What you are asked to do ::
Below are entries; copy exactly, and only, the lines from the one containing "Select the Shoulder (cm) column header" through their final line, leaving out pictures.

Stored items
□ □ □ □

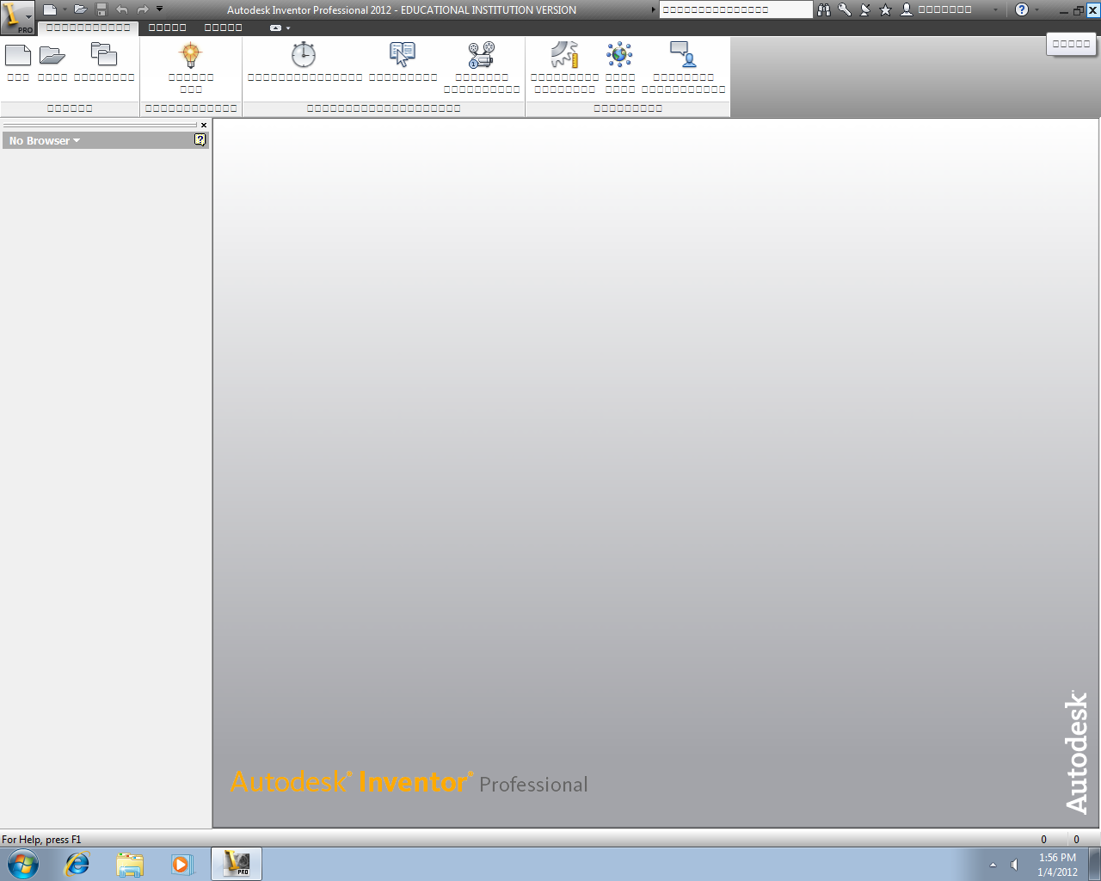Click the speech-bubble person support icon
Image resolution: width=1101 pixels, height=881 pixels.
683,55
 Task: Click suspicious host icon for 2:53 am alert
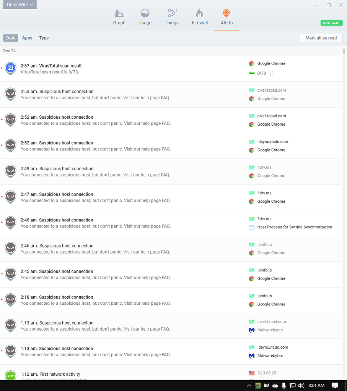point(10,94)

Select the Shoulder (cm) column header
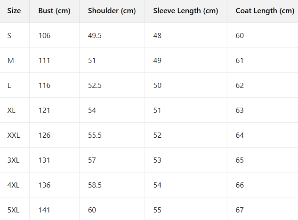112,11
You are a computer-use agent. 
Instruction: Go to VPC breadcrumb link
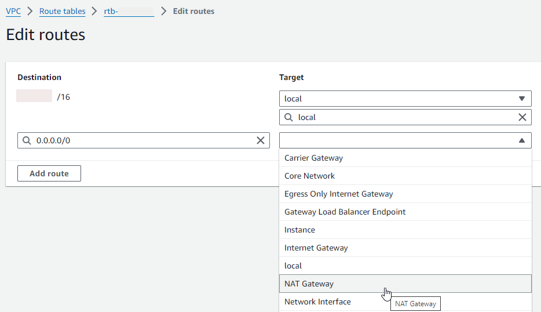[x=13, y=11]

□ □ □ □

Completed exercise ::
Select the Shoulder (cm) column header
112,11
You are a computer-use agent. 
Instruction: Go to VPC breadcrumb link
[x=13, y=11]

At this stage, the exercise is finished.